LAMONGAN (Realita) - Sujatno (70), warga Desa Baturono, Kecamatan Sukodadi, Kabupaten Lamongan, tewas dengan bagian tubuh terpisah setelah dihantam Kereta Api (KA) 439 jurusan Blora - Surabaya, di rel kereta di wilayah Desa Plosowayu, Kecamatan Lamongan Kota. Sabtu (29/03/2025).
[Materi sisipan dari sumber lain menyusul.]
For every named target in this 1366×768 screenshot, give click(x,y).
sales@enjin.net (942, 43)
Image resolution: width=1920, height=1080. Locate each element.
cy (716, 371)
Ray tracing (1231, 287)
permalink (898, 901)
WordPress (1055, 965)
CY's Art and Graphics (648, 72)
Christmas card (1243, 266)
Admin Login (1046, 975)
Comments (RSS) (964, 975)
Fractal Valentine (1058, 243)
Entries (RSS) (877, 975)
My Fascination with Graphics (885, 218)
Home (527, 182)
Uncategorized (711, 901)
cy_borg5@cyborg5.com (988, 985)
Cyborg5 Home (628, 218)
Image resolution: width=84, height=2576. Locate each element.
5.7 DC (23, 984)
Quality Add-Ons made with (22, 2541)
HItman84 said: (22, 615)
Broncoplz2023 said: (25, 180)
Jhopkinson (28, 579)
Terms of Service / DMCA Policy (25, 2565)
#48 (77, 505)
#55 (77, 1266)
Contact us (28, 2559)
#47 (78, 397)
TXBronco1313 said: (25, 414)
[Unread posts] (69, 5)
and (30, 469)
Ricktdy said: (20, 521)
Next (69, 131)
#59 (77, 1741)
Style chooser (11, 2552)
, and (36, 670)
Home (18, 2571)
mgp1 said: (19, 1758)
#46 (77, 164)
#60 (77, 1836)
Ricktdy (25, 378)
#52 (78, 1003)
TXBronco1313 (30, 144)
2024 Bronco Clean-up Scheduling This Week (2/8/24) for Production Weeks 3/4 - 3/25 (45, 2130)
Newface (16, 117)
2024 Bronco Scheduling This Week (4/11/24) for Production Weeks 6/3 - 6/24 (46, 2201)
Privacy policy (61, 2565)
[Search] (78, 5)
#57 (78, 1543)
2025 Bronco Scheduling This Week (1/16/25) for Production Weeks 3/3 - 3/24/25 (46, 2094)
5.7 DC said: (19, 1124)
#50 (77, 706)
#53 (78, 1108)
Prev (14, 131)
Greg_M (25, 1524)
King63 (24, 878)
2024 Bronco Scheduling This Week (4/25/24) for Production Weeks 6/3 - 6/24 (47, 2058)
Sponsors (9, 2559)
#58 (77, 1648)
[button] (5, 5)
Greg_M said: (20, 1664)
Kepala Dinas Perhubungan (Dishub) Lamongan, Dianto Hari Wibowo, menjelaskan dari keterangan saksi, posisi korban saat itu berada di jalur kereta dan motor yang digunakannya terparkir ditepi jalan raya. Meski tanda kereta api sudah dibunyikan, namun korban tidak beranjak dari tempatnya.
"Kejadianya sekitar pukul 09.30 wib tadi," kata Dianto kepada realita.co. Sabtu (29/03/2025).
"Menurut keterangan, korban berangkat dari rumah membawa motor Honda beat dengan Nomor Polisi (Nopol) S-6034-LG. Setelah sampai TKP (Tempat Kejadian Perkara) korban duduk di jalur hilir. Ketika KA 439 akan lewat, masinis membunyikan semboyan 35. Namun korban tidak berpindah tempat, hingga akhirnya korban menemper KA Blorasura," terangnya.
Saat ini kejadian tersebut ditangani oleh Satuan Lalu Lintas (Satlantas) Polres Lamongan. Dalam proses evakuasi, petugas dibantu warga berusaha mencari dan mengumpulkan bagian-bagian tubuh korban yang terpisah di sekitar lokasi kejadian.
"Kami tetap menghimbau kepada masyarakat agar tidak berkegiatan di sekitar rel KA dan tidak menggunakan headset atau mendengarkan musik dengan keras dalam mobil saat akan melintas di perlintasan, agar tanda-tanda peringatan dari petugas bisa terdengar jelas. Konsep “Berteman (berhenti, tengok kiri dan tengok kanan)”sebelum melintas rel KA," tutur Dianto.
Dari informasi yang dihimpun, dugaan sementara kejadian itu yakni bunuh diri.